The roads through neighborhoods burned in last month’s devastating fires are finally open again. Over 5100 homes burned and an additional 1000 buildings. This past week I was drawn to take a better look, by a complex mixture of compassion, curiosity and my own need to heal in the way that comes easiest for me, through art making.
pen, watercolor, gouache in 9 X 12″ Stillman + Birn Nova Series Grey toned sketchbook
In the Mark West Springs area: rubber melted off tires, steel girders collapsed/bent, while on the same property trees retaining full foliage. Across the street roses blooming, and farther down, beautiful homes untouched by the flames. But that night of October 8 the fire didn’t stop there. It twirled like a Dervish and raced on for miles. In the bright light of a sunlit day, there was no sense to make of its crazy drunken path.
Yet here I sat on a lovely fall day, listening to the Mariachi music and mellow voices of the workers nearby. Pink ribbons flapped in the breeze on mailboxes indicating that a hazardous waste inspection had been done.
Metal, cement, bricks, rocks, some glass and ceramic tiles and statuary remain, though not always in the original place. In these neighborhoods there are so many stairs to nowhere now. And this goddess arising from the shell, having also risen from the fire, seemed full of despair in one moment. . .and full of hope in the next. The metal sculpture on the right (once a heater perhaps?) tilted empathically at the same angle as the goddess.

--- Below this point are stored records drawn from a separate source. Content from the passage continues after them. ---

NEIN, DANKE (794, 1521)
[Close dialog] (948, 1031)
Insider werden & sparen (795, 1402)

So much beauty in all this loss, shining paradoxically through the sadness.
The Round Barn had stood on the hillside in Santa Rosa for 119 years before it burned in the Tubbs fire. I wanted to see it, and pay homage with a sketch, but although we knew where it was supposed to be, we couldn’t find it. On the blackened hillside above Mendocino Avenue leaned a small, leafless tree. I assumed at first that because the Barn was such a beloved landmark, the usual fire debris had already been trucked out.

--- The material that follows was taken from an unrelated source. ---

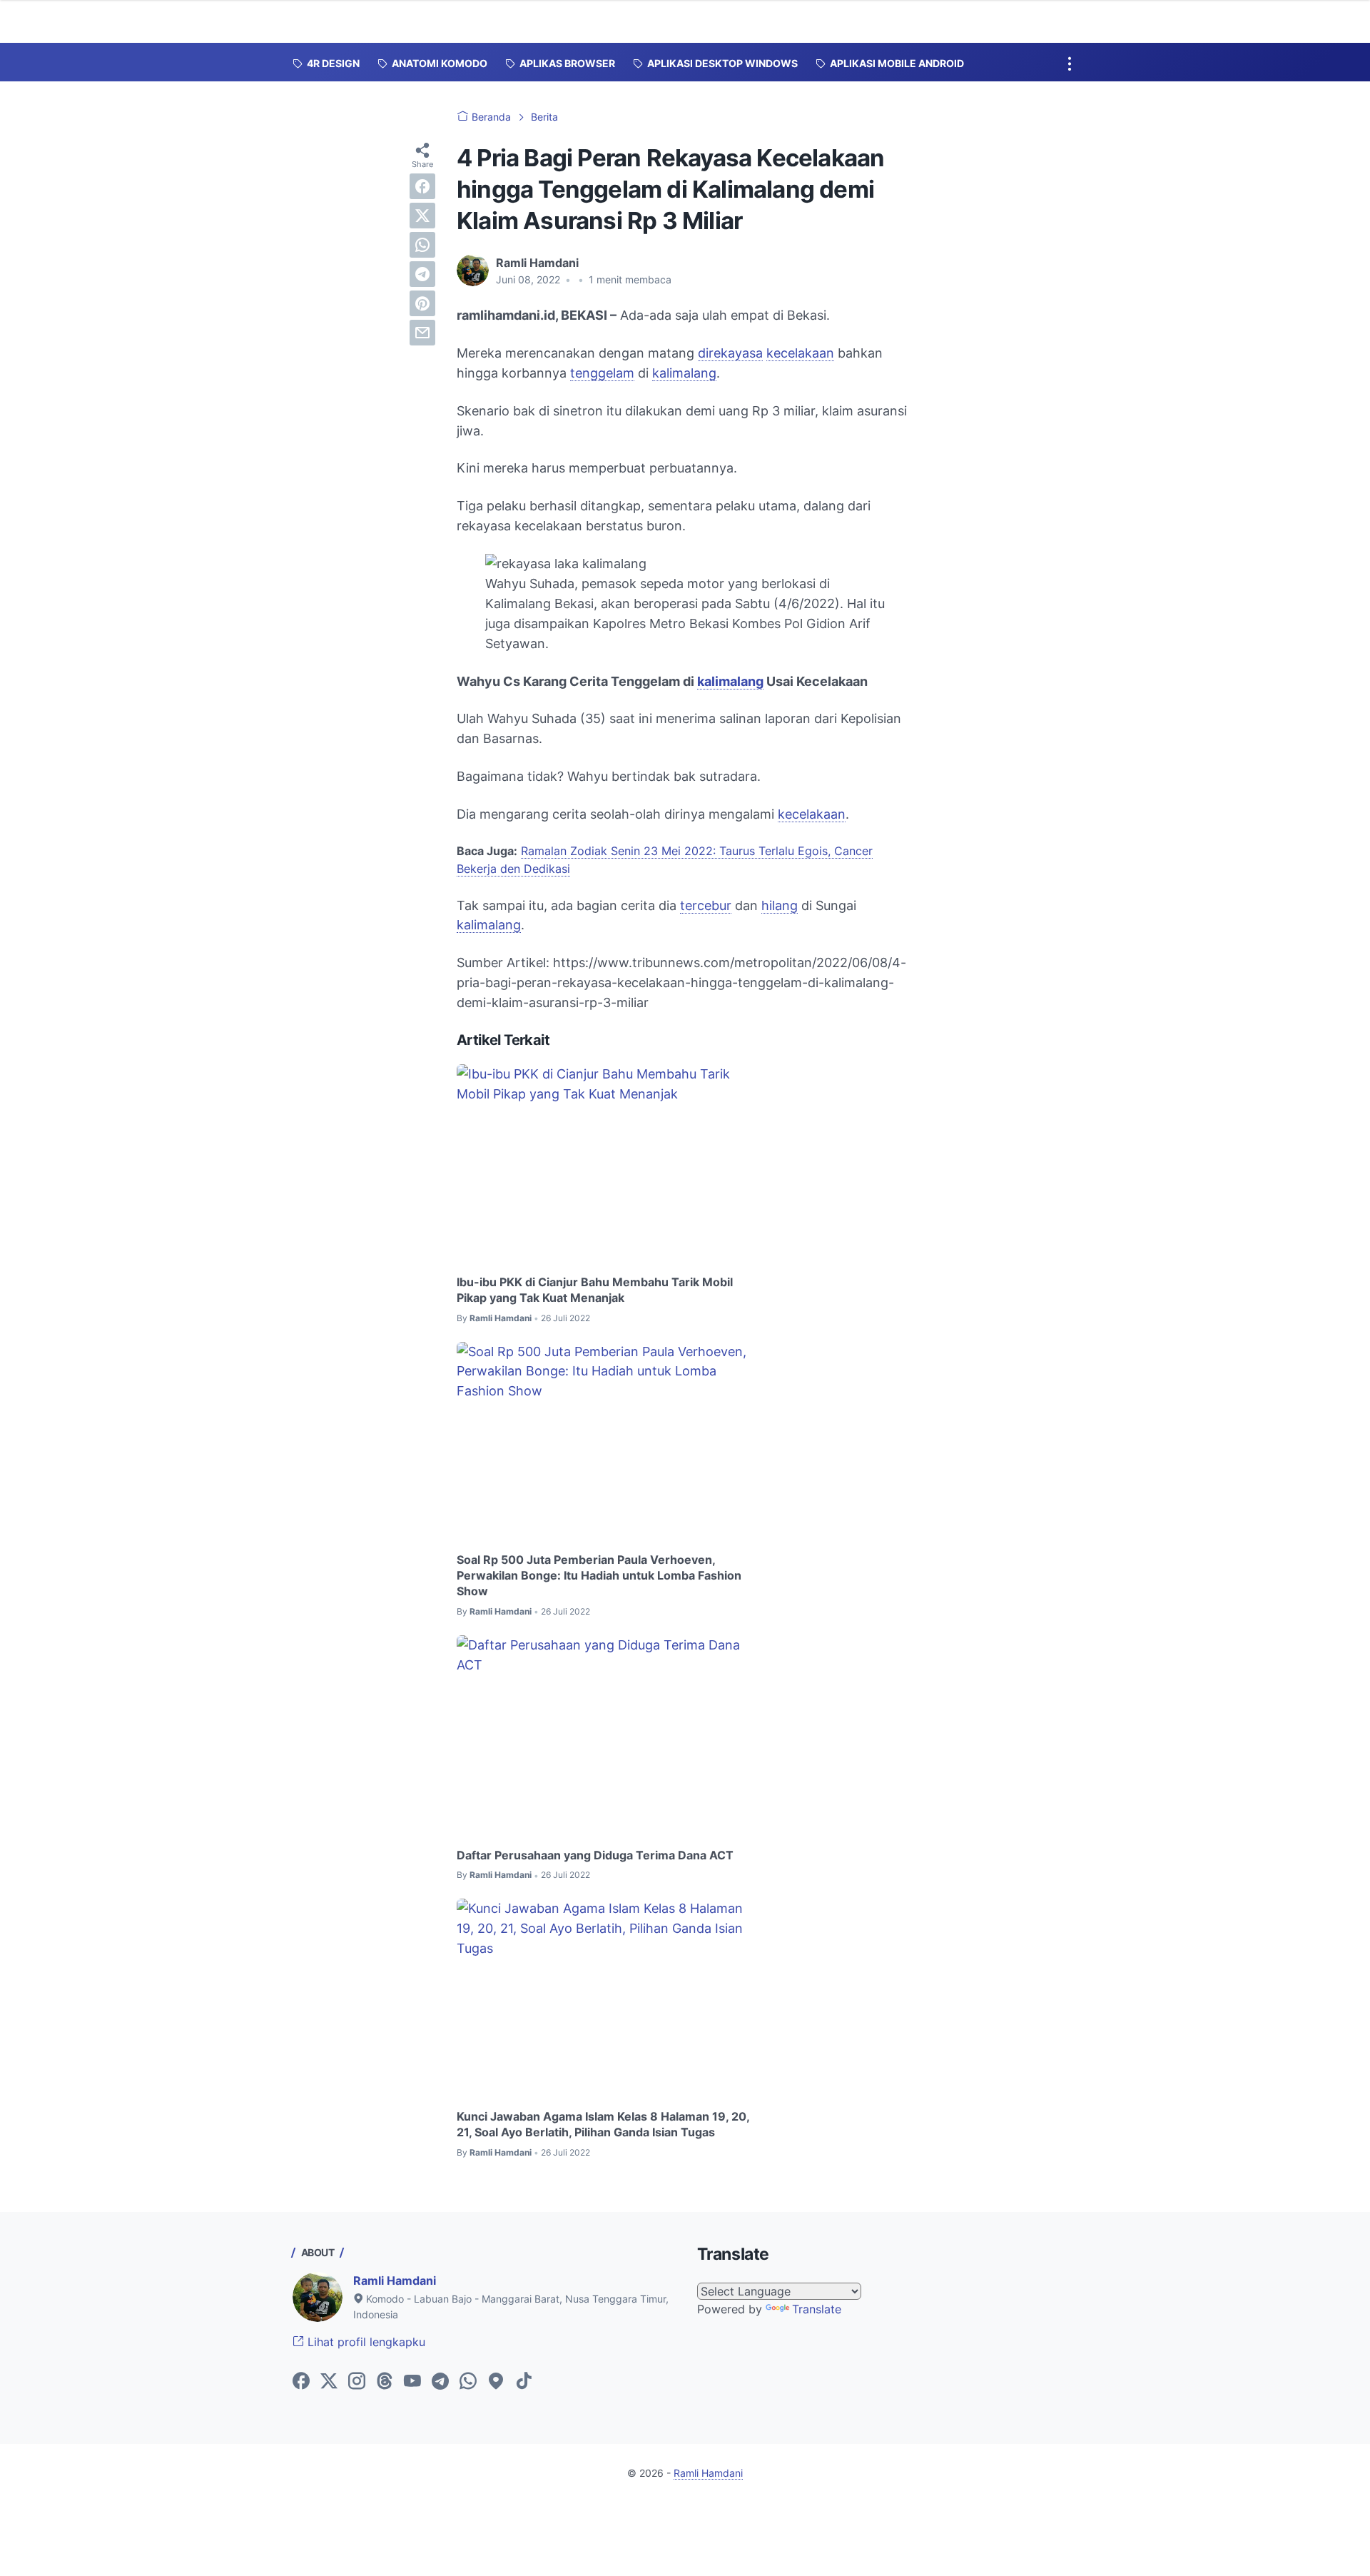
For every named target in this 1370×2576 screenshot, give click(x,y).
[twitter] (422, 215)
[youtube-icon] (412, 2382)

But as we caught sight of the stone pilings, arranged in a circular fashion below, we realized we had reached the spot. Piles of rusty nails and bolts littered the ashy ground and green shoots of grass, bright and vibrant were already beginning to lend a healthy glow to the hillside. Such was the contrast to the mountain of gray debris left behind by the fire that consumed the K-Mart and others businesses.
A walk on the burnt hillside restored my vision of nature as flexible, yielding to disaster, bending and springing back so ardently on this hillside meadow where an old wooden barn burned to the ground. Who knows what flowers will decorate the hillside this winter and spring?

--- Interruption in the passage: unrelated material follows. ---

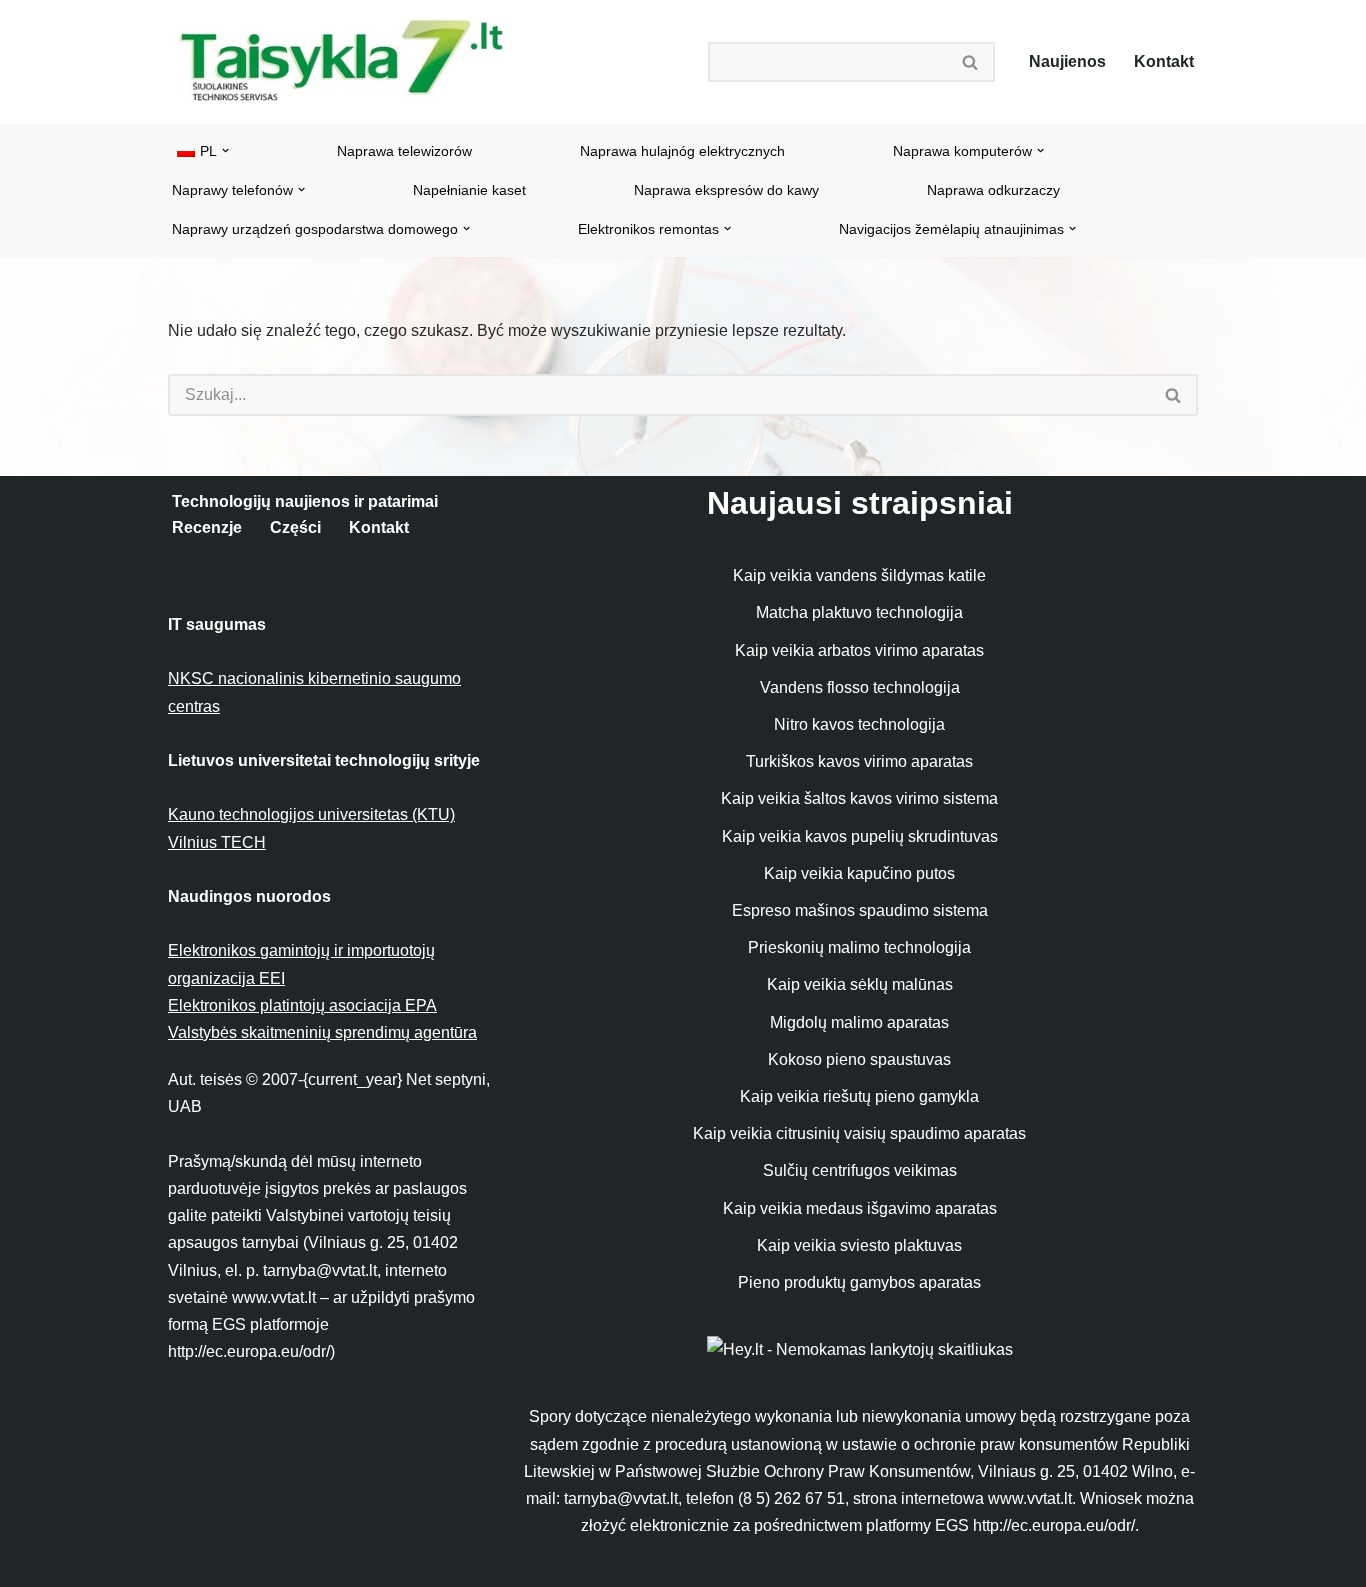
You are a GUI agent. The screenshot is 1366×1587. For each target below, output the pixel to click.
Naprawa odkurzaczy (993, 190)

It was time to choose which of the fire art I would render in my sketch. A few sheets of metal curled up in sculptural beauty, kissed with colors of flame and oxidation? The big oak which split in two in the fire, making a kaleidoscope of sky holes in the trunk and a stretch of trunk curling down to meet the ground and opening up future homes for many creatures? I chose the bench to sketch, for the story it told of the fire’s unique artistry.